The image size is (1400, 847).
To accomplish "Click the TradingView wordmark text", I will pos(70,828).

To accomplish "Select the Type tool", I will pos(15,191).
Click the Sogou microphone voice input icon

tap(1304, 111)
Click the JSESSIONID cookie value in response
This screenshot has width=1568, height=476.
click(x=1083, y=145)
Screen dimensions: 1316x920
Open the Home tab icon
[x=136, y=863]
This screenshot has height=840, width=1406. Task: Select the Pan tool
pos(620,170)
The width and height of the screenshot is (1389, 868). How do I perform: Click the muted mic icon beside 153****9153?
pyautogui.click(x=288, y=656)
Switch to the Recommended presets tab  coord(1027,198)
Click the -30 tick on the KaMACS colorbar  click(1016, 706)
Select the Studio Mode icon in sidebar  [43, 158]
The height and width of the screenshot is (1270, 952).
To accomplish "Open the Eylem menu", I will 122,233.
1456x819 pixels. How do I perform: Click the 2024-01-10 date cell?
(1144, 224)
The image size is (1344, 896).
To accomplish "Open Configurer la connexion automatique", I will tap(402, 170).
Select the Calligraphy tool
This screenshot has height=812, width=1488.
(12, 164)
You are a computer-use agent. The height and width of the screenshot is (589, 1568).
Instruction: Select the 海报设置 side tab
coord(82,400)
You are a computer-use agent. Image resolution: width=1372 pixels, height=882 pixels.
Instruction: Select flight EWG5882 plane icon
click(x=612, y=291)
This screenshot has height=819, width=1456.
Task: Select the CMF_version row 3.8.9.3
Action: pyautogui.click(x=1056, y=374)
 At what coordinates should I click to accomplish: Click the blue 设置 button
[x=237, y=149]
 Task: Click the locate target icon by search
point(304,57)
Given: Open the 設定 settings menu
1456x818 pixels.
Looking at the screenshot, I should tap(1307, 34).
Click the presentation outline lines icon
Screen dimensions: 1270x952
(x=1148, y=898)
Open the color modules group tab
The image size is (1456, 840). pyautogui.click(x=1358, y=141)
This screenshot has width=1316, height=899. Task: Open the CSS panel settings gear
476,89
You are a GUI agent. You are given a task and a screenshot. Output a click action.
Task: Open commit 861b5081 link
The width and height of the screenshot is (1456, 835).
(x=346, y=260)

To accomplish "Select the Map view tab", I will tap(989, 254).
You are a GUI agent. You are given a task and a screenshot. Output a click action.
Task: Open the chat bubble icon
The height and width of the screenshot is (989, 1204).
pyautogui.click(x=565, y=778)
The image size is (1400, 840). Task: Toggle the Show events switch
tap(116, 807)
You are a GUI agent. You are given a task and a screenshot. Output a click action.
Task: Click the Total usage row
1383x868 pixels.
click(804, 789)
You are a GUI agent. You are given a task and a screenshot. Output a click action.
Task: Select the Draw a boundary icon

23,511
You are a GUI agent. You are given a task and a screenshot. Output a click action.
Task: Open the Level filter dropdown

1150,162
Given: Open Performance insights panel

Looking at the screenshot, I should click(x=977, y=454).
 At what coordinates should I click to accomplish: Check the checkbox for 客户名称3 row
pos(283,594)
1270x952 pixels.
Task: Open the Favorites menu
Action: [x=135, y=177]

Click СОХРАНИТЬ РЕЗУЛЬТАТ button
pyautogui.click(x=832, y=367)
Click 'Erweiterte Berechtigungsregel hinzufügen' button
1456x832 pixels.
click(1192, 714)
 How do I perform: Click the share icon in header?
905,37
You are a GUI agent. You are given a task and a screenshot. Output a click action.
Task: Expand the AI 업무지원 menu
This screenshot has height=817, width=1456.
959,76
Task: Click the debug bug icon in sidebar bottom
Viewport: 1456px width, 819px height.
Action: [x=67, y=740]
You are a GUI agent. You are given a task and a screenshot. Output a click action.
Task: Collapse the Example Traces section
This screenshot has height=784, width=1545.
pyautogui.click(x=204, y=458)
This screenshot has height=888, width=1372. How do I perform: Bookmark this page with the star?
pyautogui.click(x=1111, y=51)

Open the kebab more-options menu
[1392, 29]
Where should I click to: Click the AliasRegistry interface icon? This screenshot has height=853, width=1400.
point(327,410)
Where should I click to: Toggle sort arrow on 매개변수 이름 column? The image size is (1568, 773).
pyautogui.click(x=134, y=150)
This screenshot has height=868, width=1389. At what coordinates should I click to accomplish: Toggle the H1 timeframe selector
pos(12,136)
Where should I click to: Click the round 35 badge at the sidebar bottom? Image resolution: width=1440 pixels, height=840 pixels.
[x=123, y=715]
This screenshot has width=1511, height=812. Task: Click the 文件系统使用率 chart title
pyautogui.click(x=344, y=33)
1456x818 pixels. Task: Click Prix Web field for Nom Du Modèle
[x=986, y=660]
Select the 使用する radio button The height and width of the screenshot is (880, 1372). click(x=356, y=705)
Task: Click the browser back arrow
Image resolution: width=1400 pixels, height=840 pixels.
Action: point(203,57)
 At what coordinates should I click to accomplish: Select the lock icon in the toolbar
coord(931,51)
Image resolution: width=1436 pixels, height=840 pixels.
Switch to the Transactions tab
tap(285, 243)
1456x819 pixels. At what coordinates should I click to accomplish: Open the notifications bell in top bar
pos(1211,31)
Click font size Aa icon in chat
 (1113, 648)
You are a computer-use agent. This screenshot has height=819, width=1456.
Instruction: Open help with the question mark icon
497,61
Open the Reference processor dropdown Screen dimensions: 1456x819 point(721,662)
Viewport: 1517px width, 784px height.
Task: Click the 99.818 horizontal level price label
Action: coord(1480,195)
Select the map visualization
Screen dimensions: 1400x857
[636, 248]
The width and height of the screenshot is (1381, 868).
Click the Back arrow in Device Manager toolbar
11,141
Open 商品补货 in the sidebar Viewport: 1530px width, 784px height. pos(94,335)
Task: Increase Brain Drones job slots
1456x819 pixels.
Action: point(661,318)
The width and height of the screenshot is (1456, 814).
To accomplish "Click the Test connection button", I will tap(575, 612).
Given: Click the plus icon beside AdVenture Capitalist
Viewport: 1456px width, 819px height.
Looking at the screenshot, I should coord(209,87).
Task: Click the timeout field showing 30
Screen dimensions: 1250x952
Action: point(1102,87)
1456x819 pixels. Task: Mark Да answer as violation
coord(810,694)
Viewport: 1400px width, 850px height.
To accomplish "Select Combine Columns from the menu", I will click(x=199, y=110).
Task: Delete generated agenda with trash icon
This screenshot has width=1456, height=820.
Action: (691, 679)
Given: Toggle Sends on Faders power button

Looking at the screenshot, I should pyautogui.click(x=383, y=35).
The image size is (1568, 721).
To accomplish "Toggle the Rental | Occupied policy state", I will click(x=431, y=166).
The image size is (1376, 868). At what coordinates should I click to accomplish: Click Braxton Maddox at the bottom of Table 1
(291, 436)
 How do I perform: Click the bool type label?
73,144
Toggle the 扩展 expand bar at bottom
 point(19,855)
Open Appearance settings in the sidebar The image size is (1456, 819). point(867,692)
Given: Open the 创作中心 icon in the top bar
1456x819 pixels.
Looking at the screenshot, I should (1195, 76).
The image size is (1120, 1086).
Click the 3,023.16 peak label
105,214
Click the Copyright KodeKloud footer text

◆ ◆ ◆ ◆

Task:
All the entries above need to be repeated word for word.

Task output:
The image size is (1400, 847).
To accomplish "Click the TradingView wordmark text", I will pos(70,828).

To accomplish "Select the Type tool", I will pos(15,191).
Click the Sogou microphone voice input icon

tap(1304, 111)
Click the JSESSIONID cookie value in response
This screenshot has width=1568, height=476.
click(x=1083, y=145)
Screen dimensions: 1316x920
Open the Home tab icon
[x=136, y=863]
This screenshot has height=840, width=1406. Task: Select the Pan tool
pos(620,170)
The width and height of the screenshot is (1389, 868). How do I perform: Click the muted mic icon beside 153****9153?
pyautogui.click(x=288, y=656)
Switch to the Recommended presets tab  coord(1027,198)
Click the -30 tick on the KaMACS colorbar  click(1016, 706)
Select the Studio Mode icon in sidebar  [43, 158]
The height and width of the screenshot is (1270, 952).
To accomplish "Open the Eylem menu", I will 122,233.
1456x819 pixels. How do I perform: Click the 2024-01-10 date cell?
(1144, 224)
The image size is (1344, 896).
To accomplish "Open Configurer la connexion automatique", I will tap(402, 170).
Select the Calligraphy tool
This screenshot has height=812, width=1488.
(12, 164)
You are a computer-use agent. The height and width of the screenshot is (589, 1568).
Instruction: Select the 海报设置 side tab
coord(82,400)
You are a computer-use agent. Image resolution: width=1372 pixels, height=882 pixels.
Instruction: Select flight EWG5882 plane icon
click(x=612, y=291)
This screenshot has height=819, width=1456.
Task: Select the CMF_version row 3.8.9.3
Action: pyautogui.click(x=1056, y=374)
 At what coordinates should I click to accomplish: Click the blue 设置 button
[x=237, y=149]
 Task: Click the locate target icon by search
point(304,57)
Given: Open the 設定 settings menu
1456x818 pixels.
Looking at the screenshot, I should tap(1307, 34).
Click the presentation outline lines icon
Screen dimensions: 1270x952
(x=1148, y=898)
Open the color modules group tab
The image size is (1456, 840). pyautogui.click(x=1358, y=141)
This screenshot has width=1316, height=899. Task: Open the CSS panel settings gear
476,89
You are a GUI agent. You are given a task and a screenshot. Output a click action.
Task: Open commit 861b5081 link
The width and height of the screenshot is (1456, 835).
(x=346, y=260)

To accomplish "Select the Map view tab", I will tap(989, 254).
You are a GUI agent. You are given a task and a screenshot. Output a click action.
Task: Open the chat bubble icon
The height and width of the screenshot is (989, 1204).
pyautogui.click(x=565, y=778)
The image size is (1400, 840). Task: Toggle the Show events switch
tap(116, 807)
You are a GUI agent. You are given a task and a screenshot. Output a click action.
Task: Click the Total usage row
1383x868 pixels.
click(804, 789)
You are a GUI agent. You are given a task and a screenshot. Output a click action.
Task: Select the Draw a boundary icon

23,511
You are a GUI agent. You are given a task and a screenshot. Output a click action.
Task: Open the Level filter dropdown

1150,162
Given: Open Performance insights panel

Looking at the screenshot, I should click(x=977, y=454).
 At what coordinates should I click to accomplish: Check the checkbox for 客户名称3 row
pos(283,594)
1270x952 pixels.
Task: Open the Favorites menu
Action: [x=135, y=177]

Click СОХРАНИТЬ РЕЗУЛЬТАТ button
pyautogui.click(x=832, y=367)
Click 'Erweiterte Berechtigungsregel hinzufügen' button
1456x832 pixels.
click(1192, 714)
 How do I perform: Click the share icon in header?
905,37
You are a GUI agent. You are given a task and a screenshot. Output a click action.
Task: Expand the AI 업무지원 menu
This screenshot has height=817, width=1456.
959,76
Task: Click the debug bug icon in sidebar bottom
Viewport: 1456px width, 819px height.
Action: [x=67, y=740]
You are a GUI agent. You are given a task and a screenshot. Output a click action.
Task: Collapse the Example Traces section
This screenshot has height=784, width=1545.
pyautogui.click(x=204, y=458)
This screenshot has height=888, width=1372. How do I perform: Bookmark this page with the star?
pyautogui.click(x=1111, y=51)

Open the kebab more-options menu
[1392, 29]
Where should I click to: Click the AliasRegistry interface icon? This screenshot has height=853, width=1400.
point(327,410)
Where should I click to: Toggle sort arrow on 매개변수 이름 column? The image size is (1568, 773).
pyautogui.click(x=134, y=150)
This screenshot has height=868, width=1389. At what coordinates should I click to accomplish: Toggle the H1 timeframe selector
pos(12,136)
Where should I click to: Click the round 35 badge at the sidebar bottom? Image resolution: width=1440 pixels, height=840 pixels.
[x=123, y=715]
This screenshot has width=1511, height=812. Task: Click the 文件系统使用率 chart title
pyautogui.click(x=344, y=33)
1456x818 pixels. Task: Click Prix Web field for Nom Du Modèle
[x=986, y=660]
Select the 使用する radio button The height and width of the screenshot is (880, 1372). click(x=356, y=705)
Task: Click the browser back arrow
Image resolution: width=1400 pixels, height=840 pixels.
Action: point(203,57)
 At what coordinates should I click to accomplish: Select the lock icon in the toolbar
coord(931,51)
Image resolution: width=1436 pixels, height=840 pixels.
Switch to the Transactions tab
tap(285, 243)
1456x819 pixels. At what coordinates should I click to accomplish: Open the notifications bell in top bar
pos(1211,31)
Click font size Aa icon in chat
 (1113, 648)
You are a computer-use agent. This screenshot has height=819, width=1456.
Instruction: Open help with the question mark icon
497,61
Open the Reference processor dropdown Screen dimensions: 1456x819 point(721,662)
Viewport: 1517px width, 784px height.
Task: Click the 99.818 horizontal level price label
Action: coord(1480,195)
Select the map visualization
Screen dimensions: 1400x857
[636, 248]
The width and height of the screenshot is (1381, 868).
Click the Back arrow in Device Manager toolbar
11,141
Open 商品补货 in the sidebar Viewport: 1530px width, 784px height. pos(94,335)
Task: Increase Brain Drones job slots
1456x819 pixels.
Action: point(661,318)
The width and height of the screenshot is (1456, 814).
To accomplish "Click the Test connection button", I will tap(575, 612).
Given: Click the plus icon beside AdVenture Capitalist
Viewport: 1456px width, 819px height.
Looking at the screenshot, I should coord(209,87).
Task: Click the timeout field showing 30
Screen dimensions: 1250x952
Action: point(1102,87)
1456x819 pixels. Task: Mark Да answer as violation
coord(810,694)
Viewport: 1400px width, 850px height.
To accomplish "Select Combine Columns from the menu", I will click(x=199, y=110).
Task: Delete generated agenda with trash icon
This screenshot has width=1456, height=820.
Action: (691, 679)
Given: Toggle Sends on Faders power button

Looking at the screenshot, I should pyautogui.click(x=383, y=35).
The image size is (1568, 721).
To accomplish "Toggle the Rental | Occupied policy state", I will click(x=431, y=166).
The image size is (1376, 868). At what coordinates should I click to accomplish: Click Braxton Maddox at the bottom of Table 1
(291, 436)
 How do I perform: Click the bool type label?
73,144
Toggle the 扩展 expand bar at bottom
 point(19,855)
Open Appearance settings in the sidebar The image size is (1456, 819). point(867,692)
Given: Open the 创作中心 icon in the top bar
1456x819 pixels.
Looking at the screenshot, I should (1195, 76).
The image size is (1120, 1086).
Click the 3,023.16 peak label
105,214
Click the Copyright KodeKloud footer text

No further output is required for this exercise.